WORK REQUIRED:
Extract each line of the records below that contains the word "green".

[Extracted records]

◆ ◆ ◆ ◆ ◆

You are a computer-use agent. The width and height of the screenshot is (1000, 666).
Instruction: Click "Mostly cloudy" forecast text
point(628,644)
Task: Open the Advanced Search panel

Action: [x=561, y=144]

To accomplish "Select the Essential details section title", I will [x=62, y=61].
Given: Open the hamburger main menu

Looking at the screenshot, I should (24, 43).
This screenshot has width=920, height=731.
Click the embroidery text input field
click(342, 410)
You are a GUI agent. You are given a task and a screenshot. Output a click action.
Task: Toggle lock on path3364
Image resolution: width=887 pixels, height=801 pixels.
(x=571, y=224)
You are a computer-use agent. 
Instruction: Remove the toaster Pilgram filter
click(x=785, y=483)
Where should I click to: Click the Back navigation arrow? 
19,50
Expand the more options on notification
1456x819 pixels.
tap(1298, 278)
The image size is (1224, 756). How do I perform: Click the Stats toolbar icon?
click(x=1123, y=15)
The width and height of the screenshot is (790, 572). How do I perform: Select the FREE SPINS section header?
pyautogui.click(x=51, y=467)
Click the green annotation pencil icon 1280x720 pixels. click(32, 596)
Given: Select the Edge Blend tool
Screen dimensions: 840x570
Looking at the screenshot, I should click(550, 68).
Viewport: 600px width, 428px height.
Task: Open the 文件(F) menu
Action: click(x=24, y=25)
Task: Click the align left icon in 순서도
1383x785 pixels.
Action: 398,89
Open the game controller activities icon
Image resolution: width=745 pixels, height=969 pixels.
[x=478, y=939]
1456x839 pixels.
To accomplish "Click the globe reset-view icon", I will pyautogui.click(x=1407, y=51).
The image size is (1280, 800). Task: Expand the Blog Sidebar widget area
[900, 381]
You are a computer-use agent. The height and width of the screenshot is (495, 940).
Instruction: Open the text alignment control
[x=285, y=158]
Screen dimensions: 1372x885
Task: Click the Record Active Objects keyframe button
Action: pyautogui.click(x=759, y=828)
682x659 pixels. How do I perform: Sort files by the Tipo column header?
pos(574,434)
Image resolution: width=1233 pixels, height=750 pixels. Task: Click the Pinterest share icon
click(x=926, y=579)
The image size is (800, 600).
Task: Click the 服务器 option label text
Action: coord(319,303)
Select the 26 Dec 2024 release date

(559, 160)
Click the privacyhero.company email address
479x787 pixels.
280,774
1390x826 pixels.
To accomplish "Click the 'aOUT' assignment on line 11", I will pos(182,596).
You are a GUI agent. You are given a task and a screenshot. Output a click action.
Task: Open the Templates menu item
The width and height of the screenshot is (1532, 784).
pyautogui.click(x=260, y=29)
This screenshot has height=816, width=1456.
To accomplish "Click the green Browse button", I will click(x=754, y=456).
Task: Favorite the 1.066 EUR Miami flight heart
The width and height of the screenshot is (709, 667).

◆ ◆ ◆ ◆ ◆

EXERCISE RESULT:
Click the green annotation pencil icon 1280x720 pixels. click(32, 596)
To accomplish "Click the green Browse button", I will click(x=754, y=456).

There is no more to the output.